Justo lo que le faltaba a Europa. Pues si una crisis, sobre todo de la magnitud de la actual, requiere algo, es unión de esfuerzos, convergencia de medios. Mientras que el rumbo que apuntan las «nacionalidades» es el contrario: dispersión de esfuerzos, divergencia de medios. Es por lo que pienso que, antes que nada, Europa en general y España en particular necesitan tener claro su papel en el mundo actual. Si los Estados-naciones son demasiado pequeños para enfrentarse a los grandes problemas que plantea la presente crisis, de dimensiones planetarias, resulta evidente que las «nacionalidades» podrán aún menos resolverlos. Iría incluso más lejos.
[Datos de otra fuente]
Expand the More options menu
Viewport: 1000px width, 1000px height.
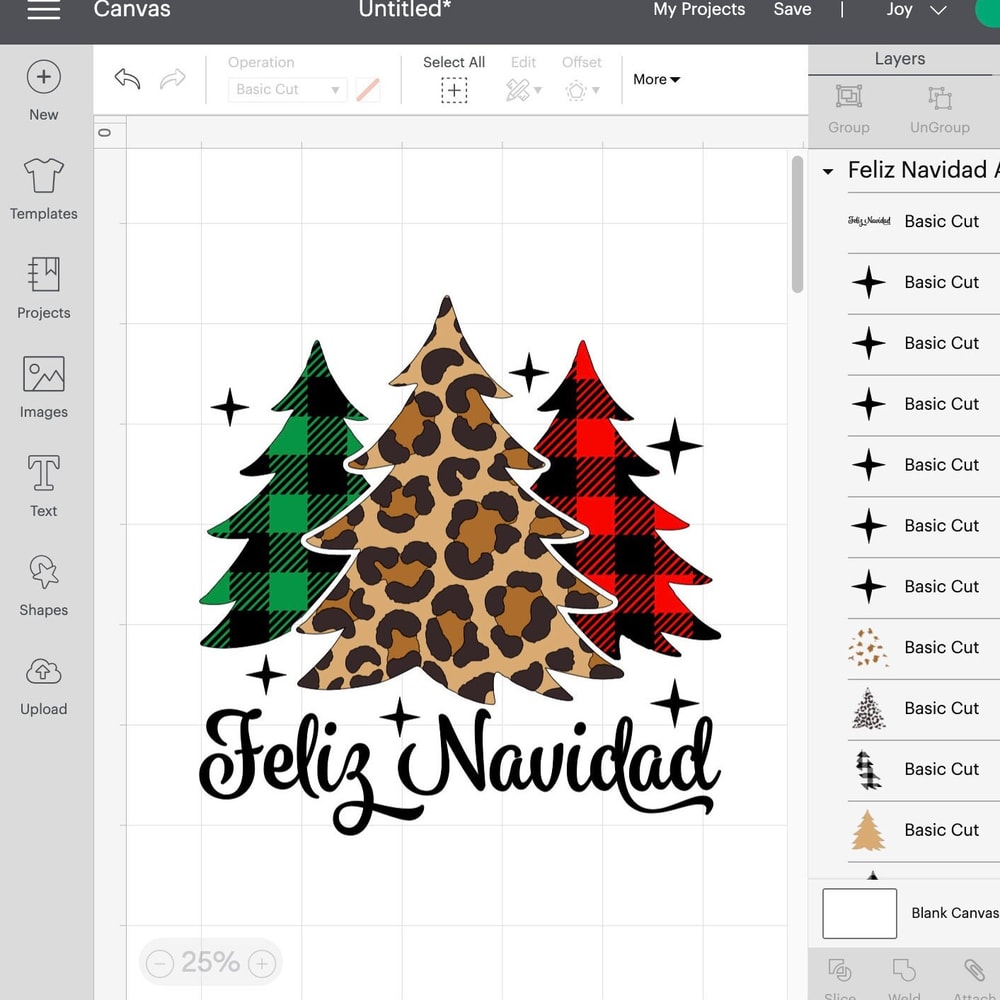[655, 79]
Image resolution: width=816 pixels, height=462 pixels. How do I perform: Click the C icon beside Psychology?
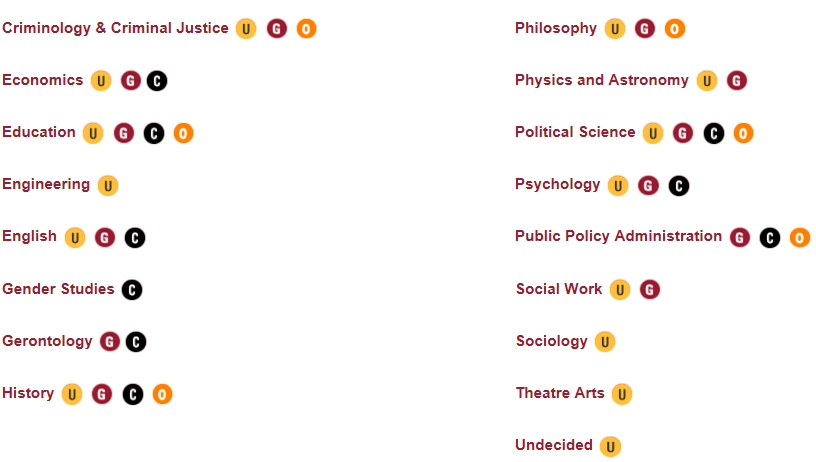pyautogui.click(x=679, y=186)
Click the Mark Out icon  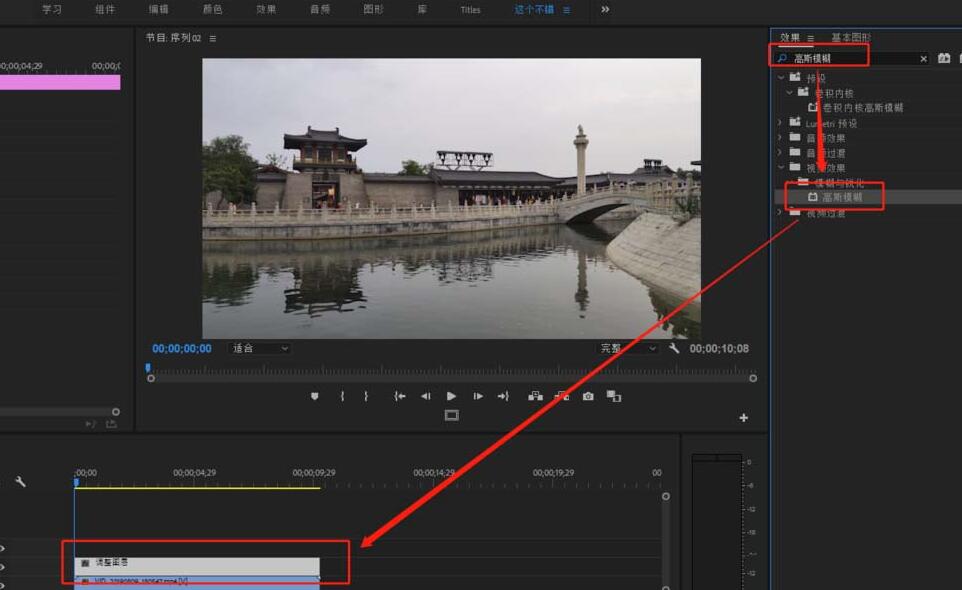point(367,395)
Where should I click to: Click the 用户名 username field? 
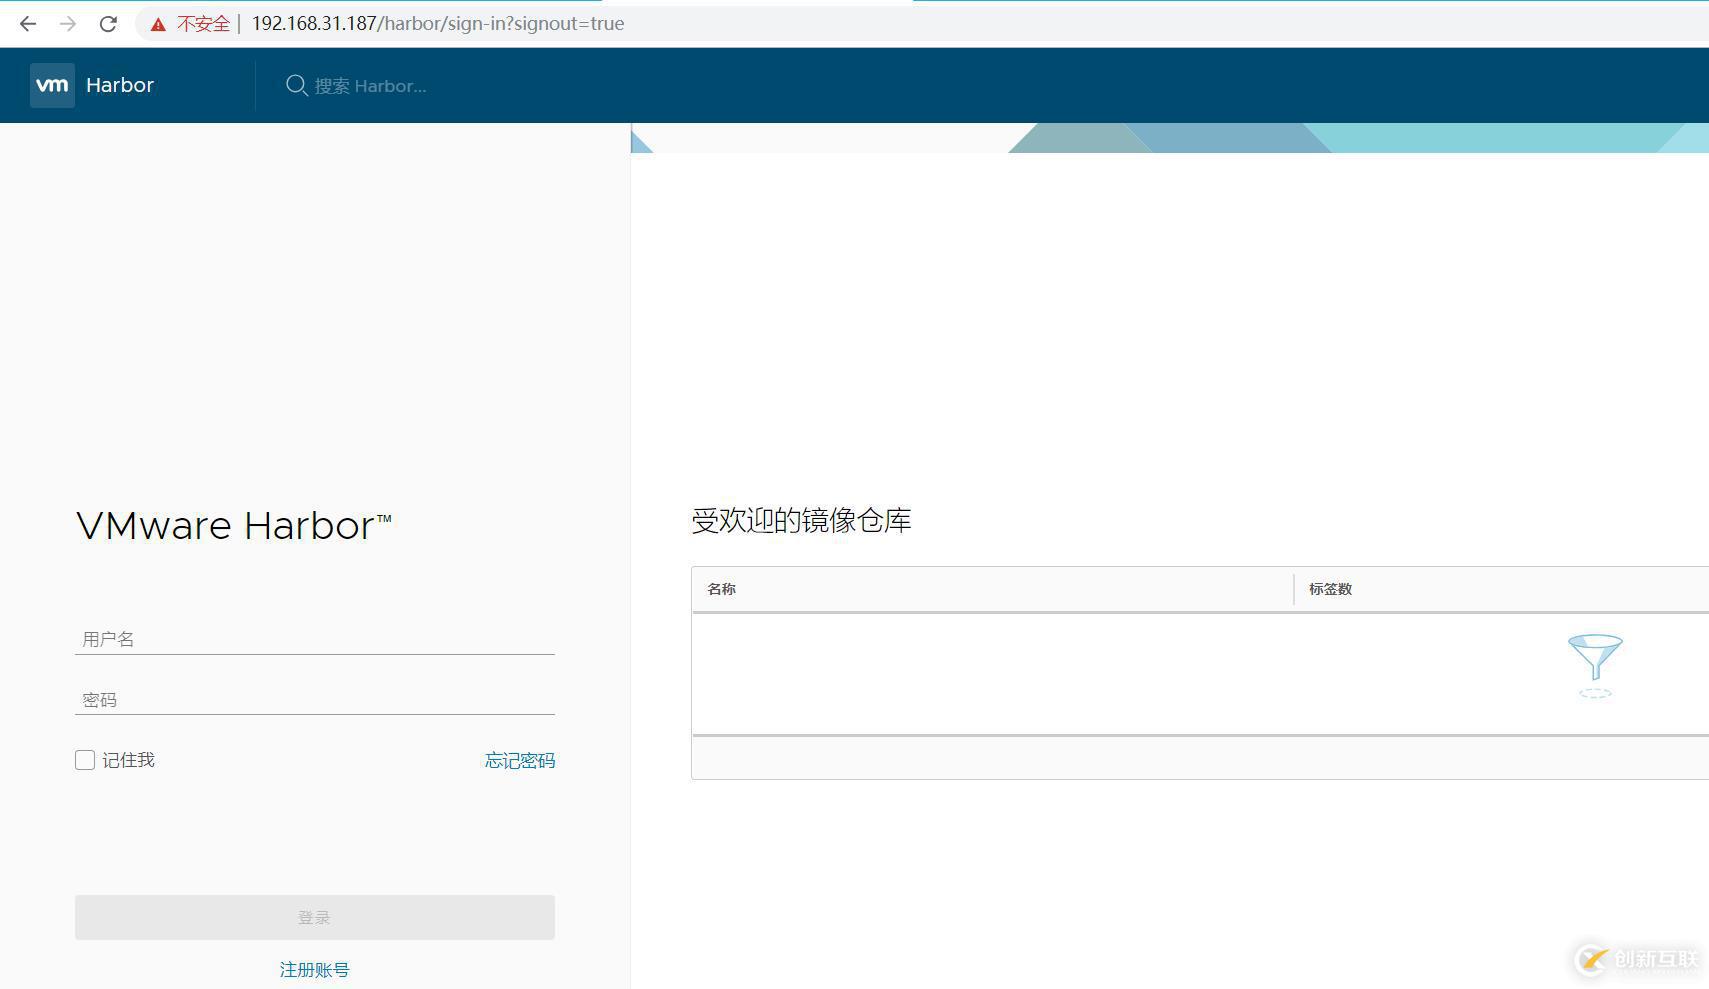pyautogui.click(x=314, y=638)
Como ya en 1993 advertía Theo Sommer en la revista «Die Zeit», «no todo pequeño pueblo es un pueblo estatal.» Para añadir que «hecho diferencial», sea cultural o étnico, «no es igual a nacionalidad.» Es decir, que si nos organizamos según el patrón de nuestras diferencias, iremos hacia atrás, en vez de hacia adelante, y Europa se convertirá en una auténtica olla de grillos, ya que «hechos diferenciales» hay en ella todos los que se quieran, y más. Una advertencia que podríamos habernos aplicado los españoles para evitar buena parte de los problemas que hoy nos aquejan.

¿Lo va a entender y aplicar la Europa de 2010? No lo sé. Lo único que sé es que de ello dependerá que Europa siga siendo protagonista de la Historia o solo Historia.